While U.S. President Joe Biden, Mexican President Andres Manuel Lopez Obrador and Canadian Prime Minister Justin Trudeau were meeting on Tuesday for a series of talks on migration, trade and climate change at the North American Leaders Summit in Mexico City, it became obvious that the "three amigos summit" was not without tension.
First, a supposedly brief exchange of pleasantries between Biden and Lopez Obrador on Monday turned into a contentious debate over the history of U.S. support for Latin America.
Lopez Obrador told Biden that the United States had done little to support development in Latin America since John F. Kennedy's "Alliance for Progress" spending in the early 1960s.
"This has been the only important thing, really, that has been done in terms of cooperation for development in our continent in more than half a century," said Lopez Obrador.
He challenged Biden to improve life across the region, telling him that "you hold the key in your hand".
"This is the moment for us to determine to do away with this abandonment, this disdain and this forgetfulness for Latin America and the Caribbean," Lopez Obrador told Biden.

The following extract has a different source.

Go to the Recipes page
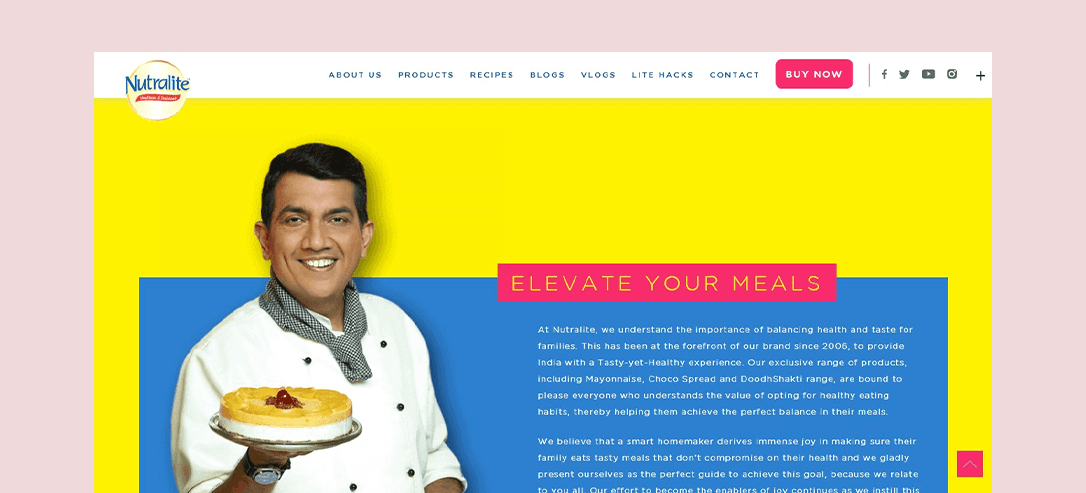 [x=491, y=75]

Biden didn't agree, replying that the U.S. government has spent "tens of billions of dollars in the hemisphere" in the last 15 years, and that he had secured agreements from G7 countries to support infrastructure projects in the region.
However, Biden acknowledged that U.S. response is not limited to the North American continent. "Unfortunately, our response just doesn't end in the Western Hemisphere: It's in central Europe. It's in Asia. It's in the Middle East. It's in Africa," he said. "I wish we could just have one focus."

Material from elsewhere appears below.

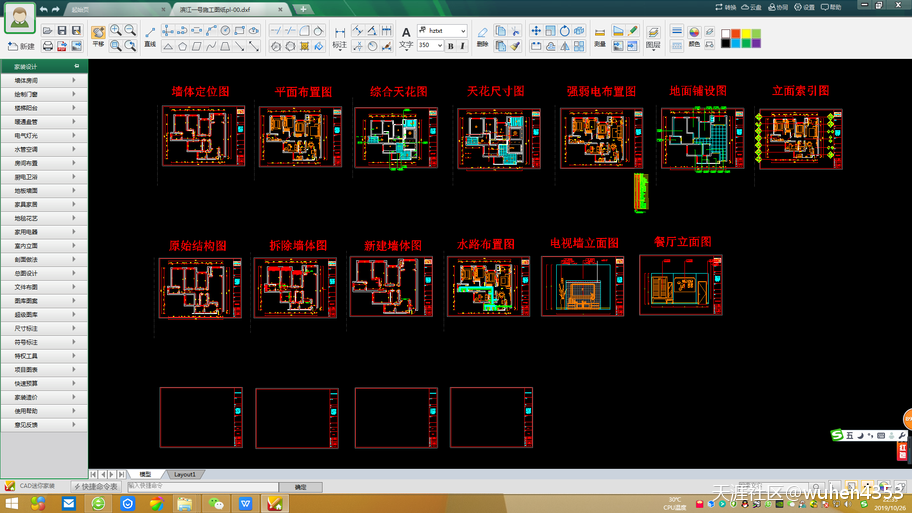This screenshot has height=513, width=912.
Task: Toggle bold text formatting button
Action: 451,46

Biden and Lopez Obrador haven't been on good terms for the past two years. Lopez Obrador openly expressed his admiration for Biden's 2020 presidential opponent Donald Trump and last year he skipped a Los Angeles summit of the Americas because Biden didn't invite the leaders of Cuba, Venezuela and Nicaragua.
Both the U.S. and Canada have accused Lopez Obrador of violating a free-trade pact by favoring Mexico's state-owned utility over those built by foreign and private companies.

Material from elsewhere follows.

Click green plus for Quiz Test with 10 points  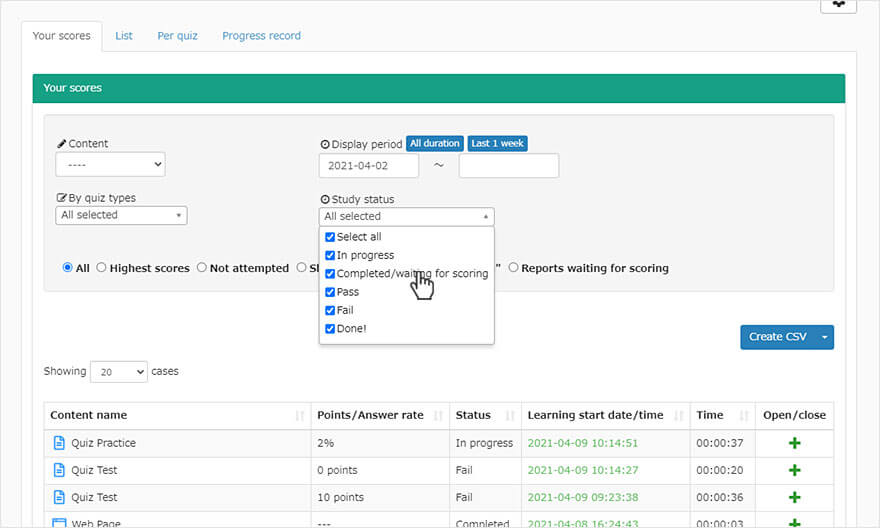coord(795,497)
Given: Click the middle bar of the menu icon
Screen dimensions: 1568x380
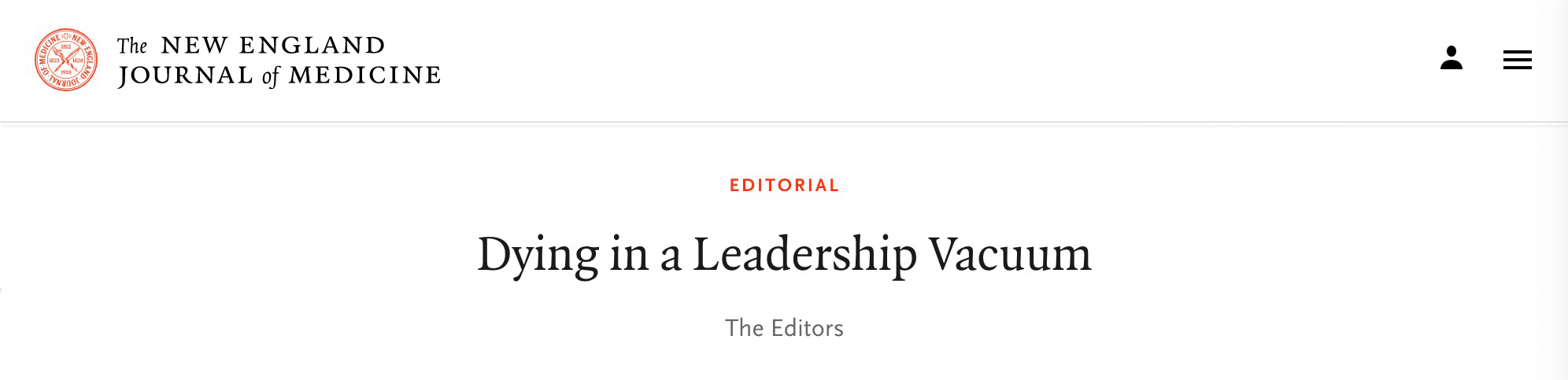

Both Trudeau and Lopez Obrador are concerned about Biden's efforts to boost U.S. domestic manufacturing.
Biden's proposed spending plan stipulated that it would offer American consumers a $7,500 tax credit if they buy electric vehicles through 2026. After 2026, only purchases of electric vehicles made in the U.S. would qualify for the credit. The base credit would go up by $4,500 for a vehicle made at a U.S. plant that operates under a union-negotiated agreement.
Trudeau said last November that the credit would pose problems for vehicle production in Canada.
The White House released a statement outlining key targets of the summit, including trilateral cooperation in securing semiconductor and critical mineral supply chain, clean energy, a safe pathway for immigration, and curbing drug-trafficking and human-trafficking.